Screenshot grounding data
· · · ·
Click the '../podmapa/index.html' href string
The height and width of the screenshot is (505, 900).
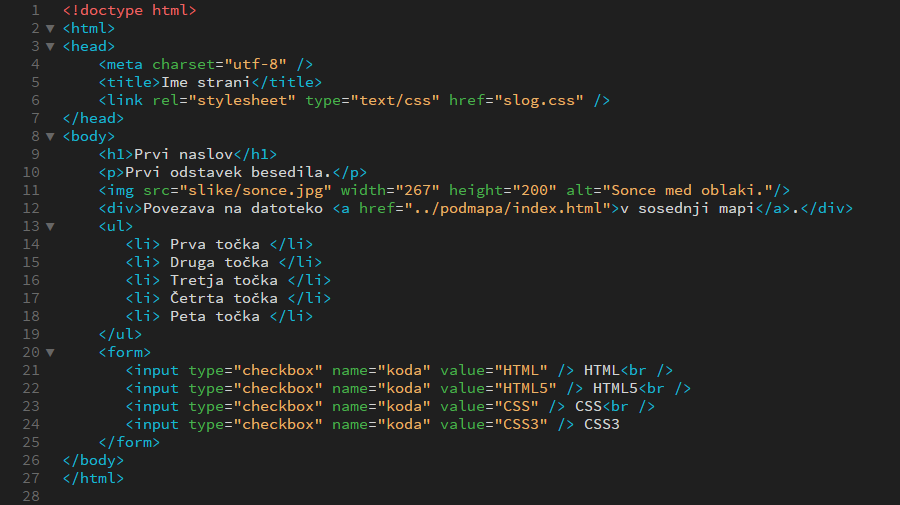[x=507, y=208]
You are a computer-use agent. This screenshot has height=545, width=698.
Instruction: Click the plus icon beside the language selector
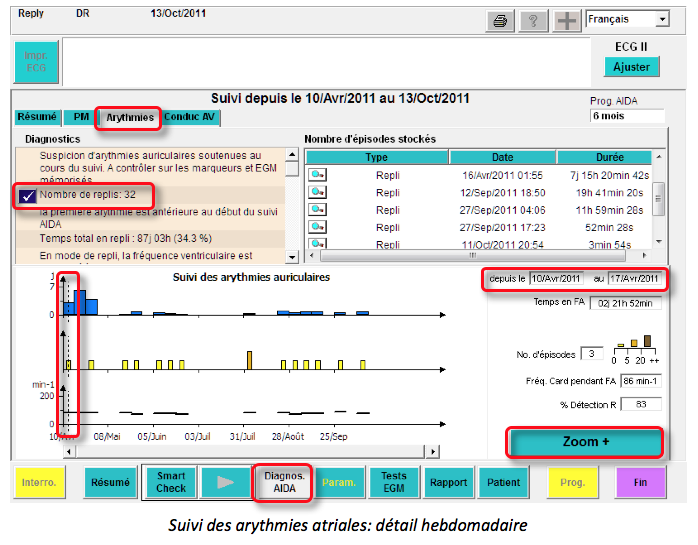(567, 21)
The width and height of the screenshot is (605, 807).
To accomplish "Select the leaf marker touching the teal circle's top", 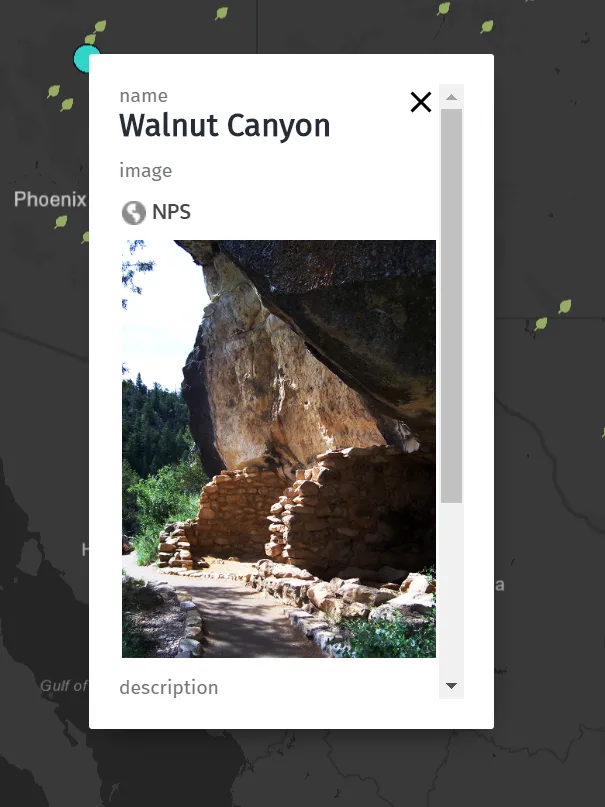I will (x=90, y=39).
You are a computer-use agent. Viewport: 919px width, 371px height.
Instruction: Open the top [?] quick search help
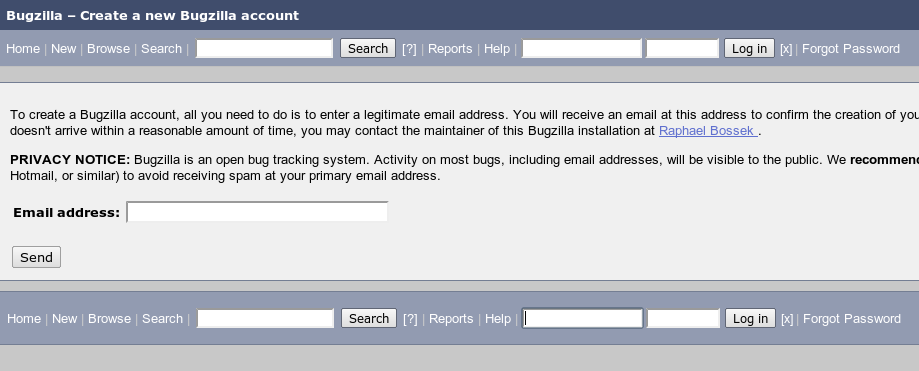[409, 49]
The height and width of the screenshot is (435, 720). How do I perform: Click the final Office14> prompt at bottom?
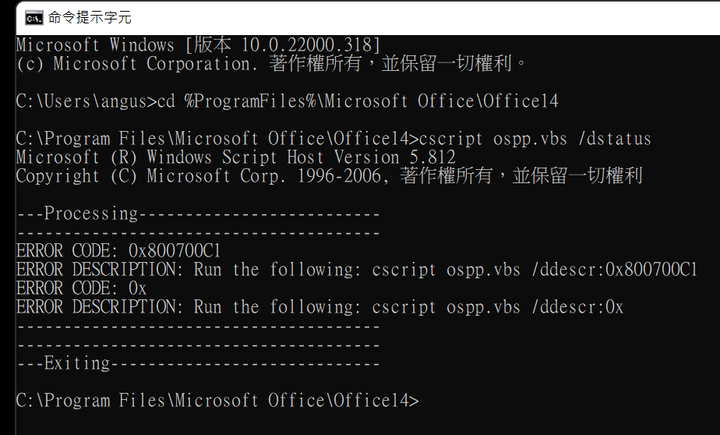217,401
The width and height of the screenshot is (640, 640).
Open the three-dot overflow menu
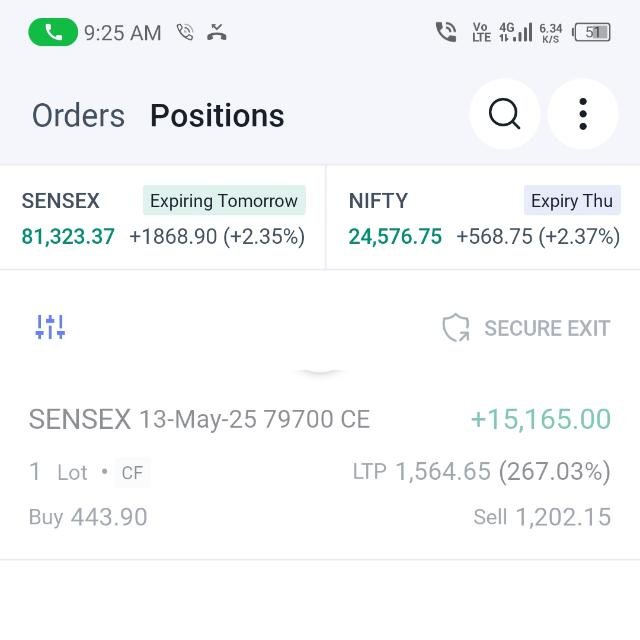click(x=583, y=115)
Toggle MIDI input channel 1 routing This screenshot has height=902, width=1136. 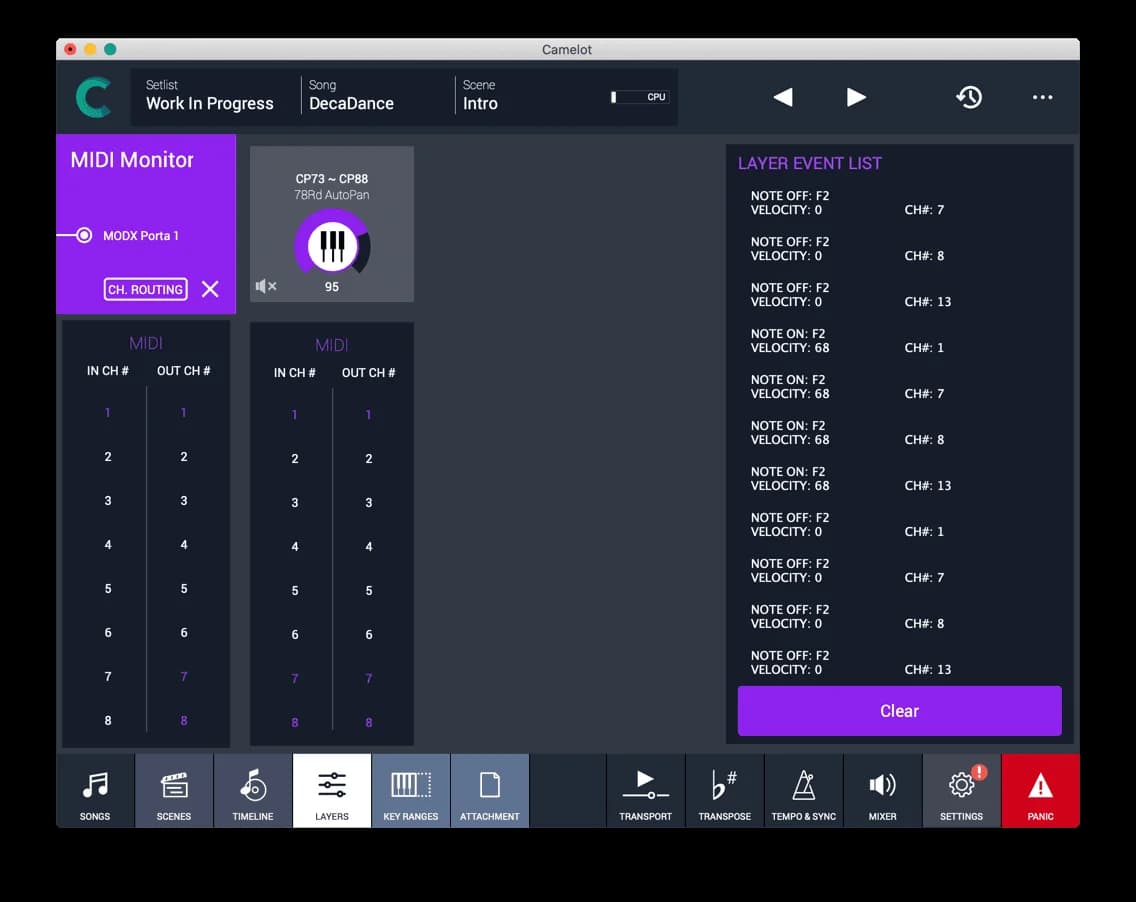(107, 412)
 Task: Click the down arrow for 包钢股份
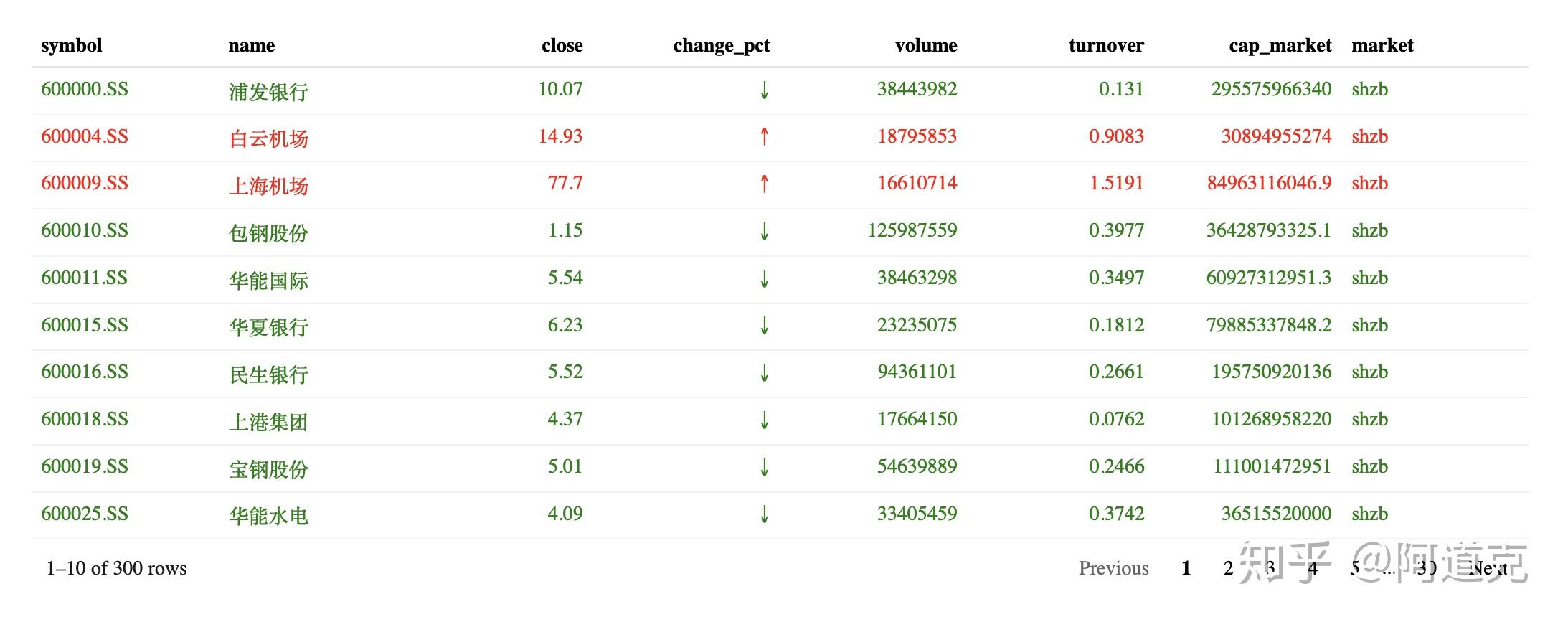(x=764, y=231)
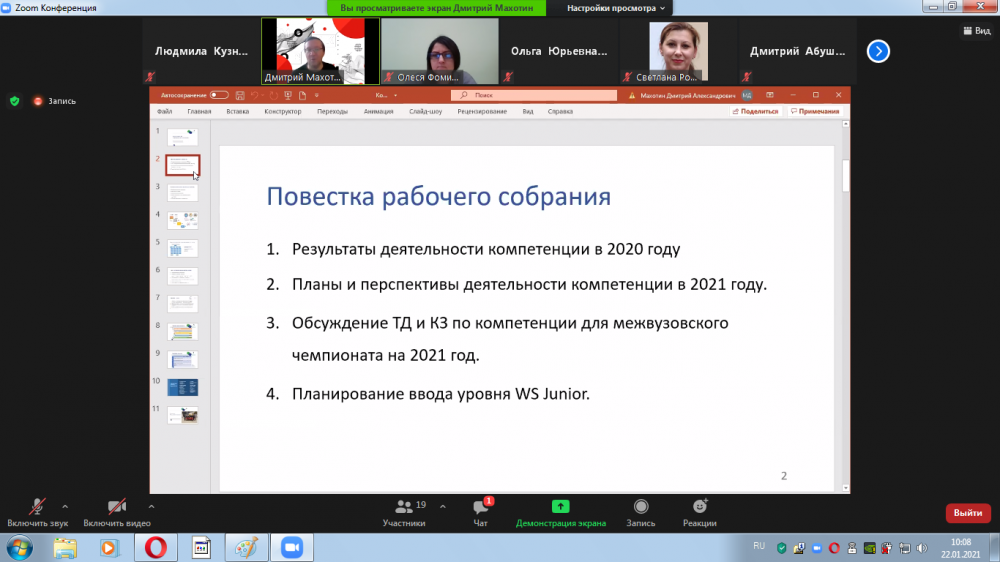Click the green Демонстрация экрана share icon
This screenshot has height=562, width=1000.
(560, 507)
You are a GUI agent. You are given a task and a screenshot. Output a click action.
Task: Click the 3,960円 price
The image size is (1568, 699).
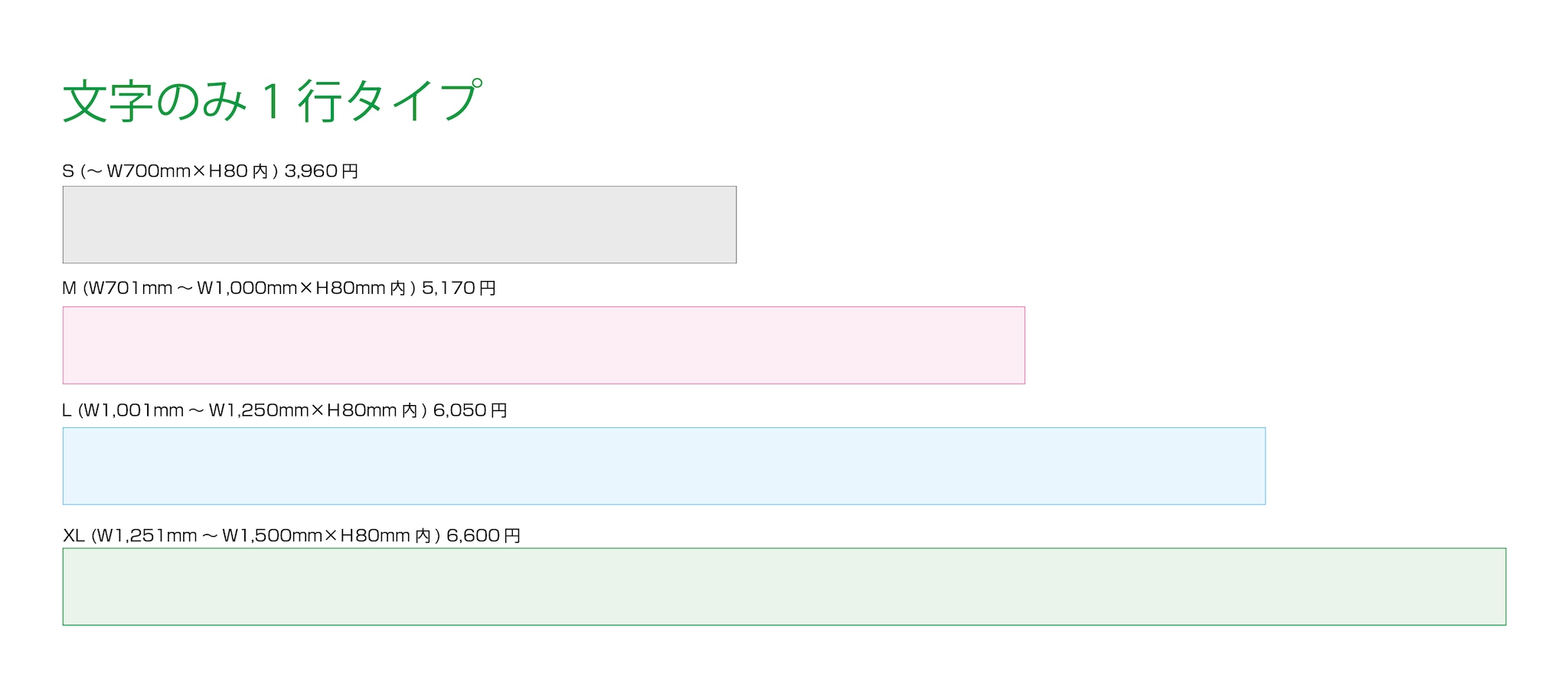(x=322, y=171)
· · · ·
* Requirement
Please give an exact copy of the lines from the line containing "You are a GUI" through the end of the records above, pictures excluded.

* Output for this exercise
You are a GUI agent. You are given a task and a screenshot. Output a click action.
Task: Click the 3,960円 price
The image size is (1568, 699).
(x=322, y=171)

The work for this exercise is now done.